PROBLEM REQUIREMENTS ▸ Pull out every line of the listing below that contains the string "icon". Treat uppercase and lowercase as different.

LISTING ▸
— start —

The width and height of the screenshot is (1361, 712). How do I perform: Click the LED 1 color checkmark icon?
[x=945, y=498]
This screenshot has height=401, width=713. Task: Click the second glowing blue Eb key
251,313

— end —
— start —

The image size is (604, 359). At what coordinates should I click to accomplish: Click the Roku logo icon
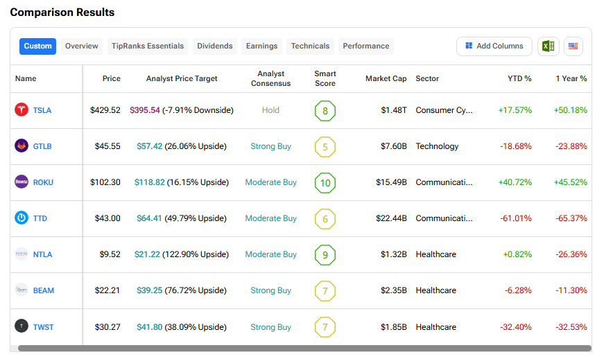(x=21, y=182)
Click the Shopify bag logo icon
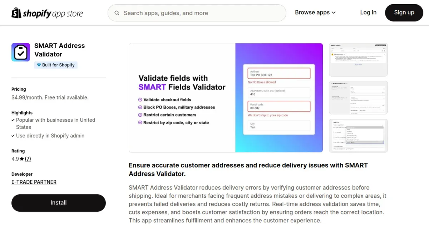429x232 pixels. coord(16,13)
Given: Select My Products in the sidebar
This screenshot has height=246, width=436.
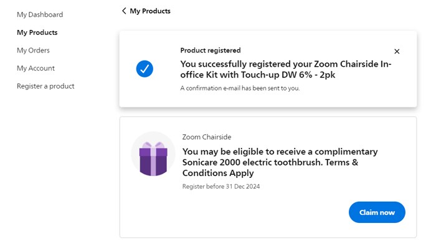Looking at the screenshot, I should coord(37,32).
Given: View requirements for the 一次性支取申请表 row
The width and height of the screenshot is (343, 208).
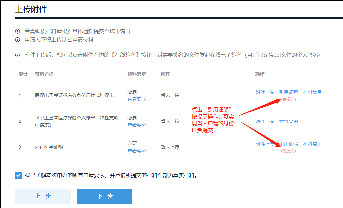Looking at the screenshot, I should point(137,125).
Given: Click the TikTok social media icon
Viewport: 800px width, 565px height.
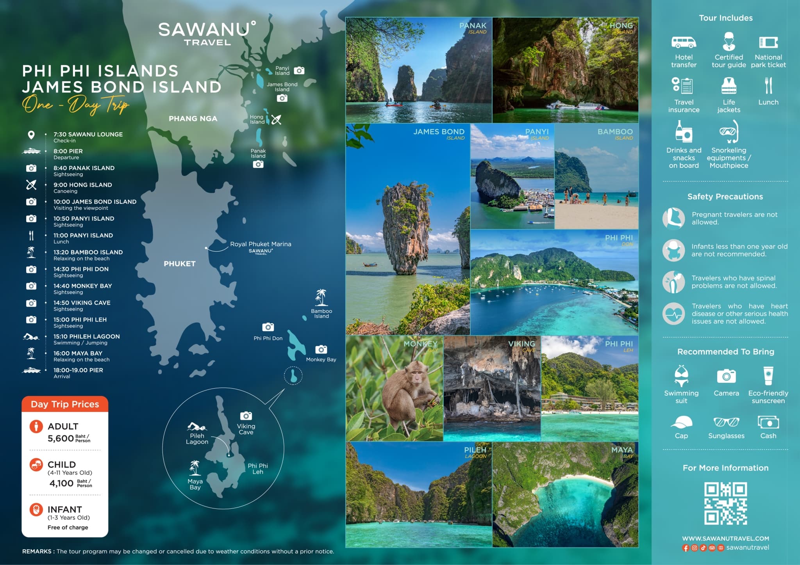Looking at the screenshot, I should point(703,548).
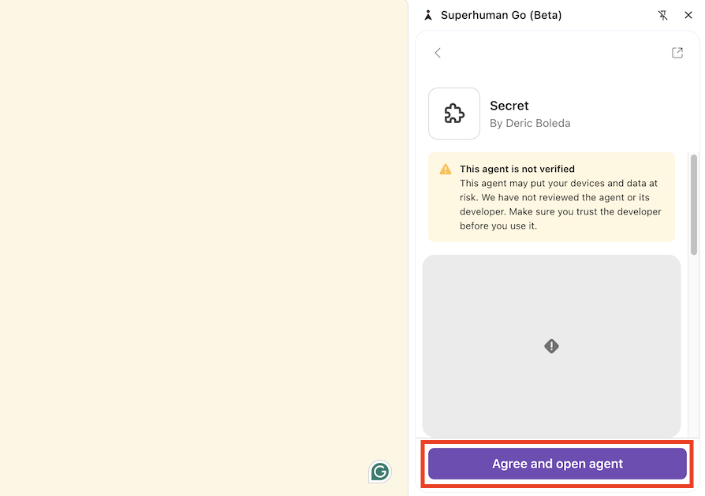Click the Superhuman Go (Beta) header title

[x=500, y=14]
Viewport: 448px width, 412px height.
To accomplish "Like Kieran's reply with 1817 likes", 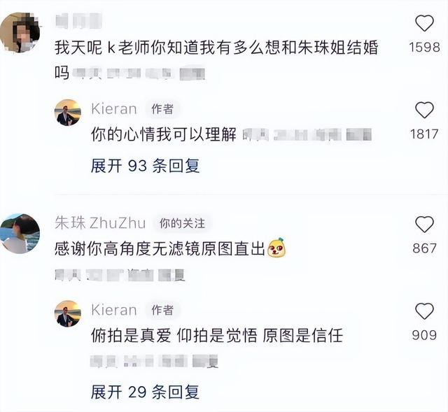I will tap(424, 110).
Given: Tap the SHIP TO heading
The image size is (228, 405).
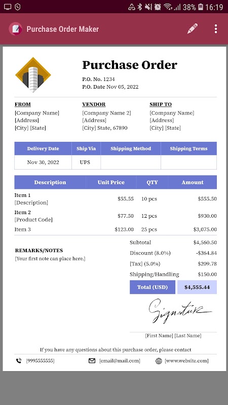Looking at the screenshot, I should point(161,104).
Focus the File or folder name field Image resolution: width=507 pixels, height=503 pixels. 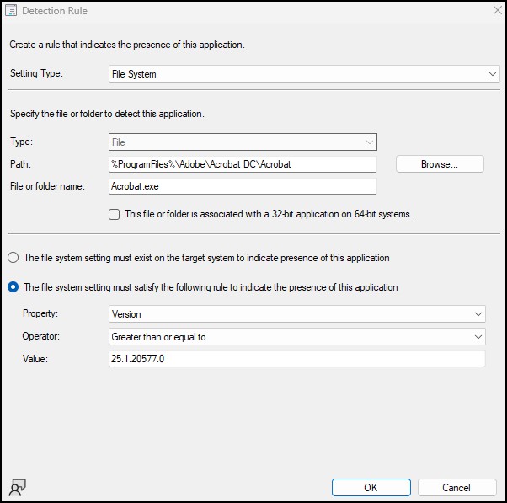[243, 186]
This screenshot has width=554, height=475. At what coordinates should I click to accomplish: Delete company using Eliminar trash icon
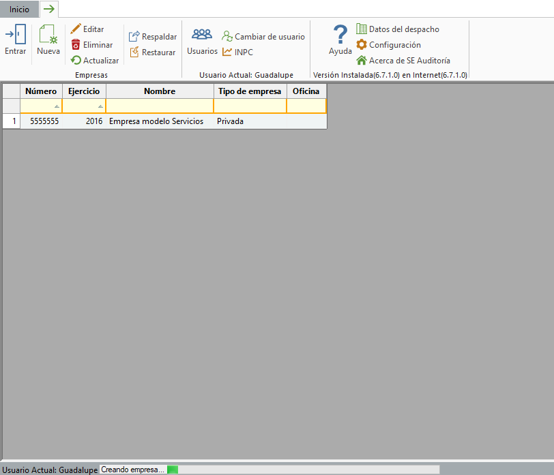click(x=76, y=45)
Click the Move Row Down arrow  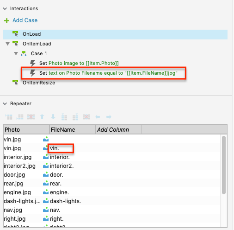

— end —

ANSWER BELOW ▸
The width and height of the screenshot is (1361, 712). How do I perform: Click the LED 1 color checkmark icon?
The image size is (604, 359). At what coordinates should I click to accomplish: Click the Roku logo icon
Click the Shopify bag logo icon
Given: Click the TikTok social media icon
This screenshot has width=554, height=475. At what coordinates should I click to accomplish: Delete company using Eliminar trash icon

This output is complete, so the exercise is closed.